One thing was sure: the picture showed no people. I looked at the empty chairs, half expecting to see little heaps of clothing — as if Team Esteem had been vaporized between one bite and the next. But no. The twelve chairs were pushed back from the table, the way they’d be if all the surveyors had run outside. Maybe the Unity folk had heard a noise; they’d thrown down their knives and forks, then raced to investigate.
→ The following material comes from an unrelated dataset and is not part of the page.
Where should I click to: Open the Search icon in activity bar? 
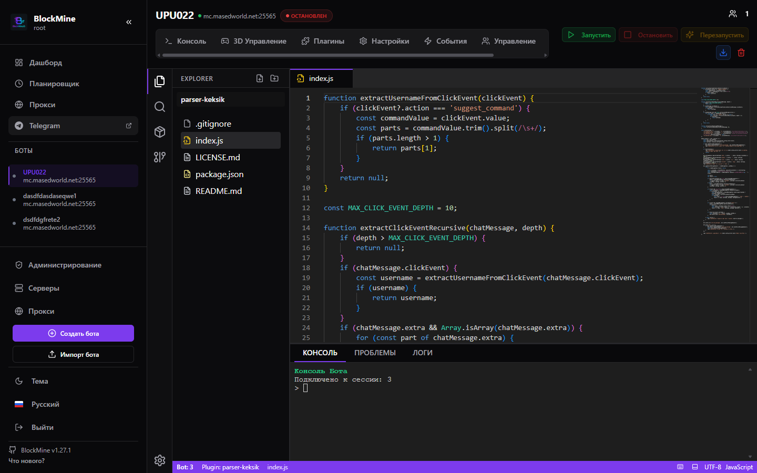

At least, that’s how it looked. Suppose that was how it happened. Then what? If the Unity teams just got EMP’d into radio silence, why did the mess hall still look like the Mary Celeste? If the people of Team Esteem had survived, wouldn’t they come back to the mess hall eventually? Wouldn’t they finish their breakfast, or at least clean their dirty dishes? Unity surveyors loved routine. If something unexpected happened, they’d deal with it as quickly as possible, then try to get back to their normal schedule. But it looked like they’d abandoned the mess hall the previous morning and hadn’t been back since.

"What’s the smoke?" Ubatu asked, looking at the picture. "Is something on fire?"

"Could be," Festina said. "The IR readings showed a large heat source in the mess hall. If someone left a stove burning in the kitchen — a gas stove, unaffected by EMPs — it could have been blazing away for thirty-six hours. Eventually, all that heat might have set fire to something. Hence the high IR readings. And the smoke."